Task set:
1/ In the article below about DuPont's planned spinoff, what expected cleanup cost is given for Pompton Lakes?
2/ Please continue the article below about DuPont's planned spinoff from the point where it stops.

DuPont forming spinoff to clean up its Superfund sites in Pompton Lakes and elsewhere
DuPont plans to create a spinoff company that would take on the environmental liability for about 190 contaminated sites across the country, including DuPont’s former munitions facility in Pompton Lakes, one of its most costly cleanup sites.
The change is not expected to slow progress on cleanups in the short term, state and federal officials said. But it raises longer-term questions about whether the move could insulate DuPont from future cleanup and natural resource damage claims, particularly if the spinoff, called the Chemours Co., developed financial problems.
DuPont said in recent filings with the Securities and Exchange Commission that the new company would be financially sound. It said the environmental liabilities for the 190 sites is estimated at nearly $300 million, including $87 million in expected cleanup costs for Pompton Lakes. Those costs are not expected to have much impact on the new company’s financial position, liquidity or ability to operate, DuPont said.
But DuPont also cautioned that “expenditures are subject to considerable uncertainty.” The company acknowledged that cleanup and other liability costs could climb to more than $1 billion.

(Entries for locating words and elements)
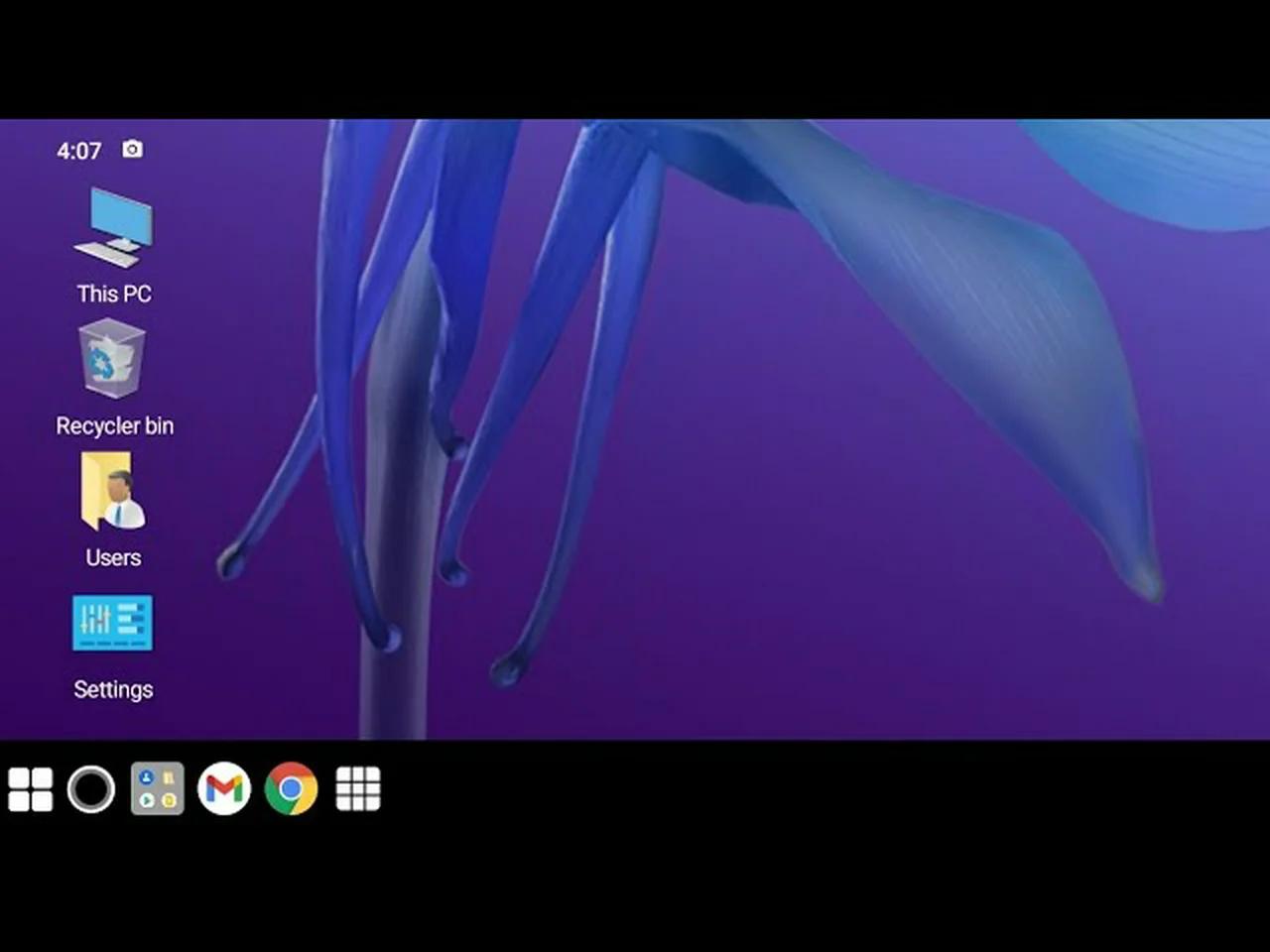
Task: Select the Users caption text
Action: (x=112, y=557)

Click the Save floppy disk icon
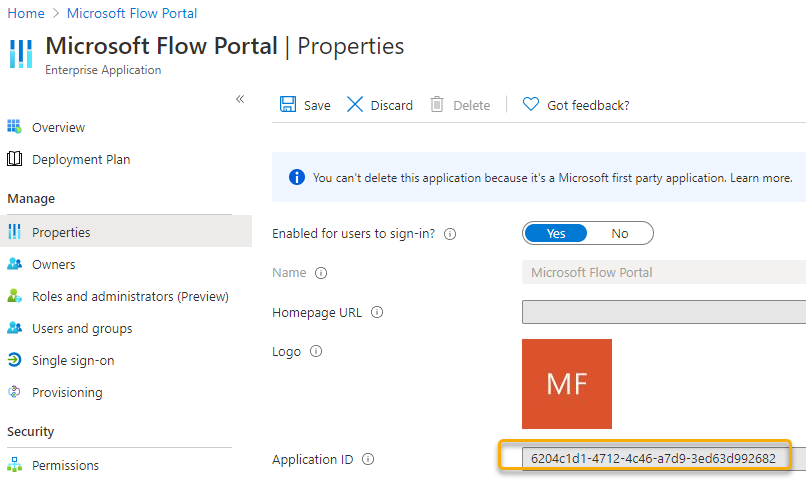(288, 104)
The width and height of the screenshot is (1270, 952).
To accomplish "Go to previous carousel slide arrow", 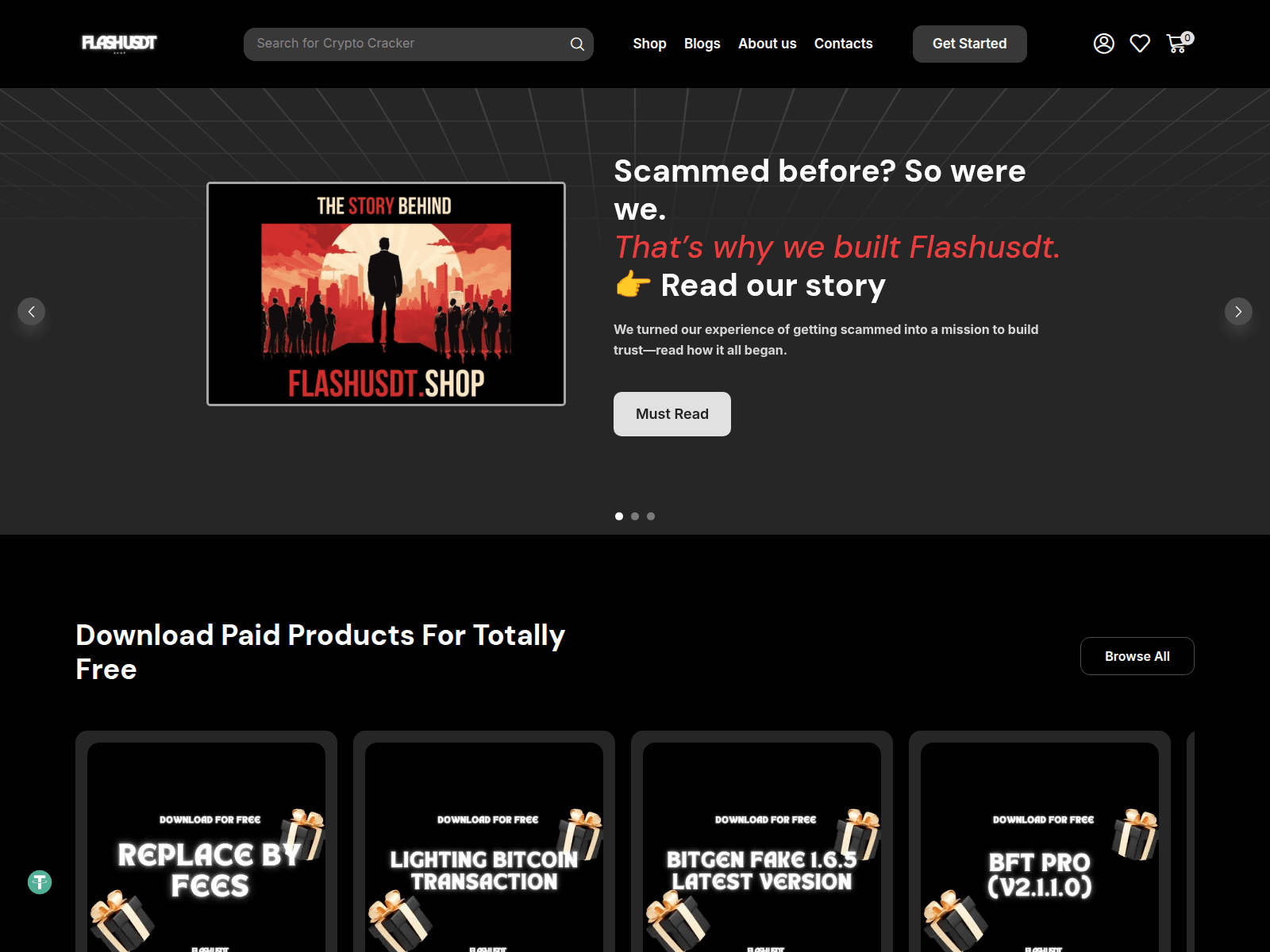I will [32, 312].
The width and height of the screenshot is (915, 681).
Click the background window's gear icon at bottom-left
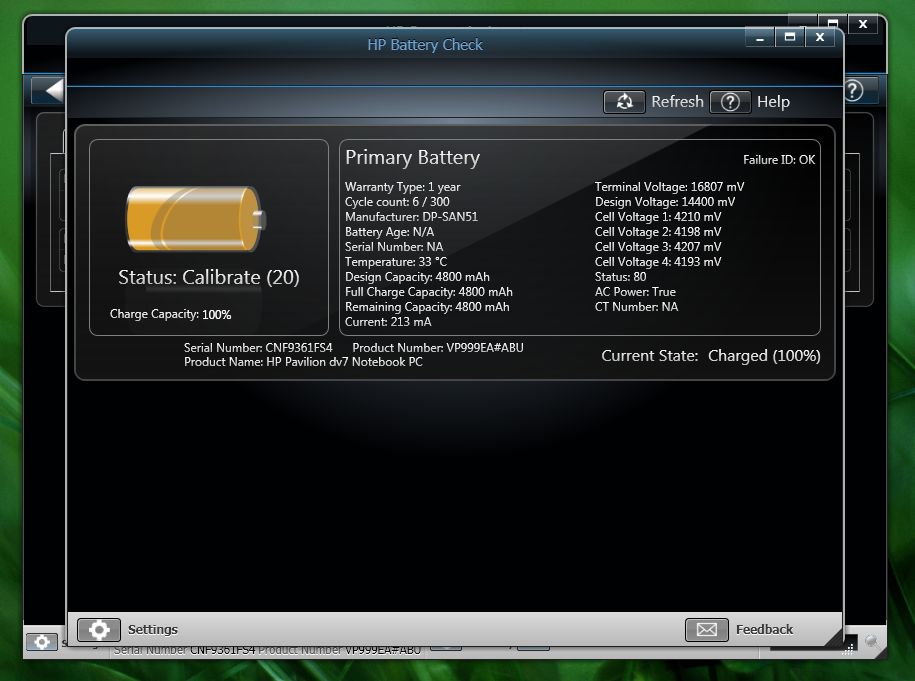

Per-task outputs:
1/ $87 million

2/
Other spinoffs in the nation have indeed failed under the burden of a parent company’s environmental liabilities, leading to lengthy litigation. And beyond the issue of cleanup costs is the potential impact on the federal government’s pursuit of significant damages against DuPont for decades of pollution that harmed soil and water in Pompton Lakes.
“The legal implications under all possible future scenarios are pretty complicated, and we have not been able to research them yet,” said Meagan Racey, a spokeswoman at the U.S. Fish and Wildlife Service. The agency is trying to determine the extent of damage to fish, wildlife and other natural resources from the pollution in Pompton Lakes. Such investigations often lead to a settlement in which the company pays an amount equivalent to the value of the resources damaged. Or it might pay for restoration projects that go beyond the cleanup.
The current cleanup in the area includes dredging sediment contaminated with mercury from 200-acre Pompton Lake, bordered by Pompton Lakes and Wayne in Passaic County and Oakland in Bergen County. The lake is an occasional backup source of drinking water for towns in both counties.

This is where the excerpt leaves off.